(Stored data entries)
=====

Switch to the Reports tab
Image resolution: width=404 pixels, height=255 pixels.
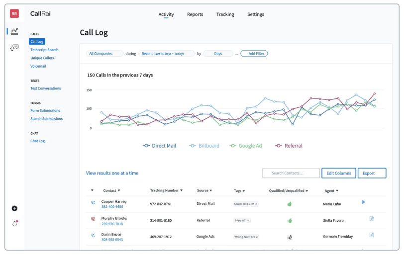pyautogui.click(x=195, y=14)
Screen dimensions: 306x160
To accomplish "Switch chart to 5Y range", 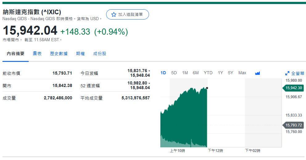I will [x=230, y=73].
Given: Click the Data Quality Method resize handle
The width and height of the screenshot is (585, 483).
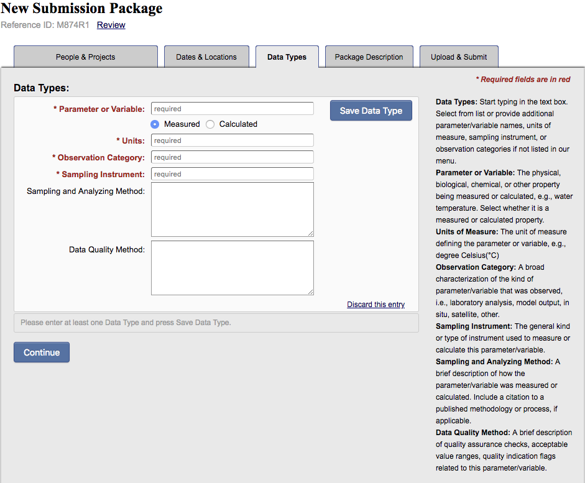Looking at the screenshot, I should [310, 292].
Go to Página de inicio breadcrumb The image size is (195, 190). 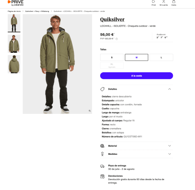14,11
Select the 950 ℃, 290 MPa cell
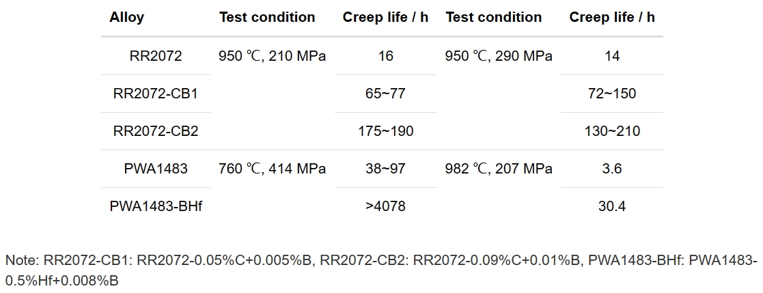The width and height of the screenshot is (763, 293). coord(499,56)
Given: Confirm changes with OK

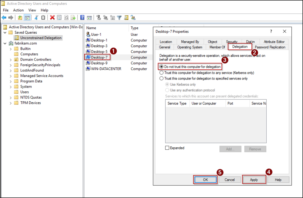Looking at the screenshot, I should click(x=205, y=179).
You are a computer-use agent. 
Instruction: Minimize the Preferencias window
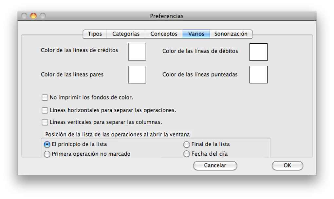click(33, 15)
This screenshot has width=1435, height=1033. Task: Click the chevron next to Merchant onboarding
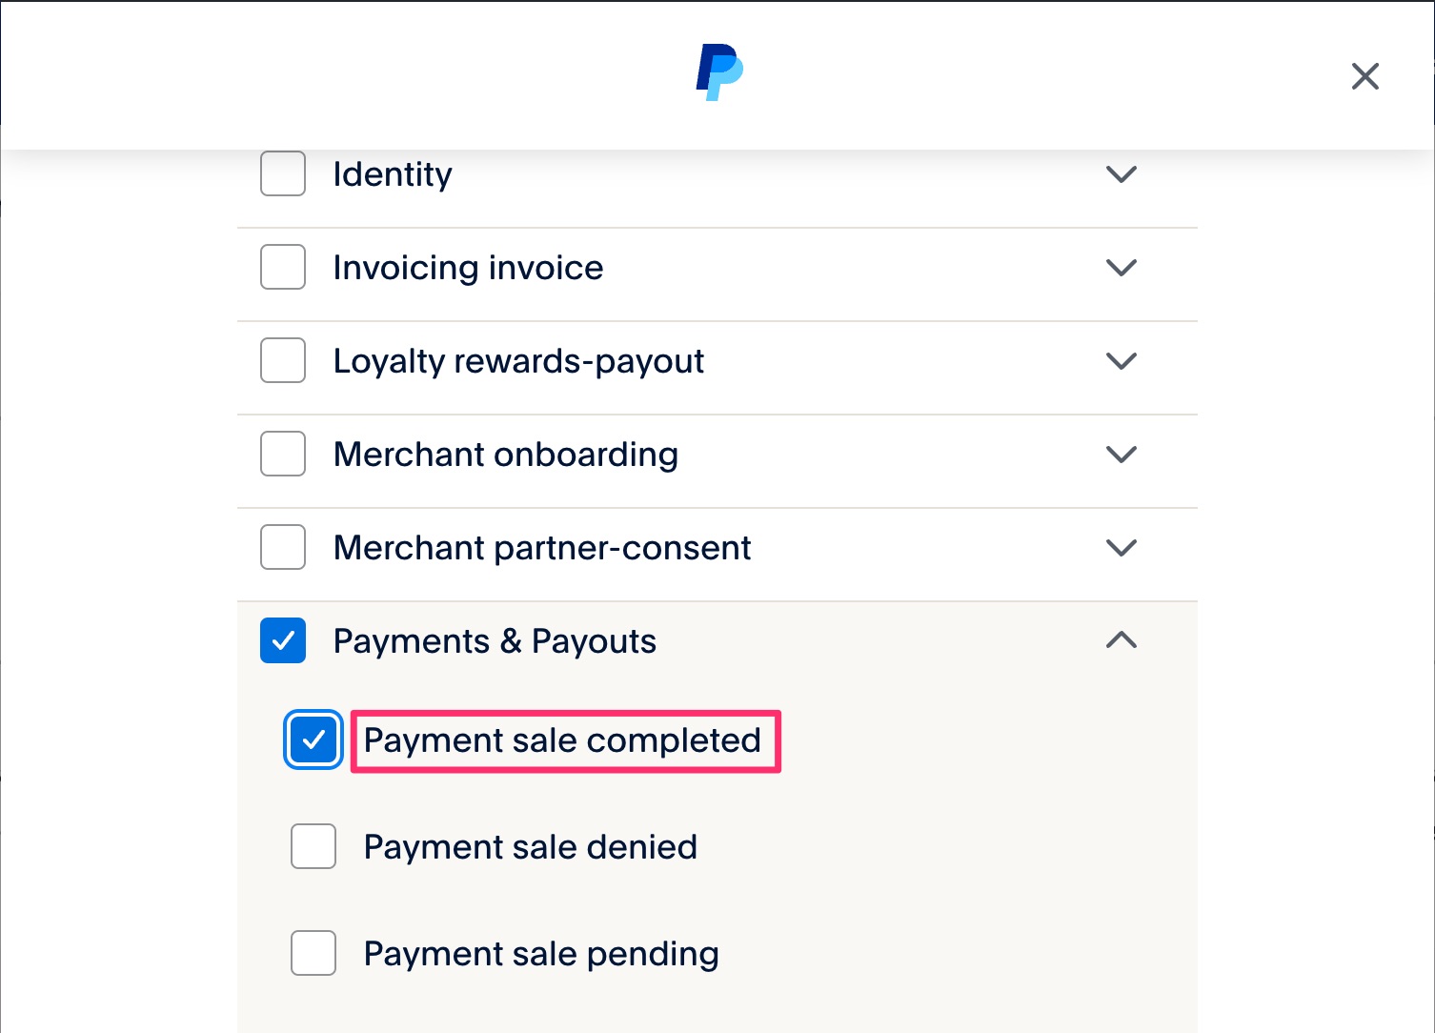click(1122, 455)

=====

#### What is needed
Quote exactly, and only, the lines from the line containing "Select the 950 ℃, 290 MPa cell" through the final line of the records above, both included, omitting any pictures.

#### Solution to the problem
Select the 950 ℃, 290 MPa cell
The width and height of the screenshot is (763, 293). coord(499,56)
Given: Confirm changes with OK

Looking at the screenshot, I should click(x=205, y=179).
You are a computer-use agent. 
Instruction: Minimize the Preferencias window
click(33, 15)
This screenshot has width=1435, height=1033. Task: Click the chevron next to Merchant onboarding
click(1122, 455)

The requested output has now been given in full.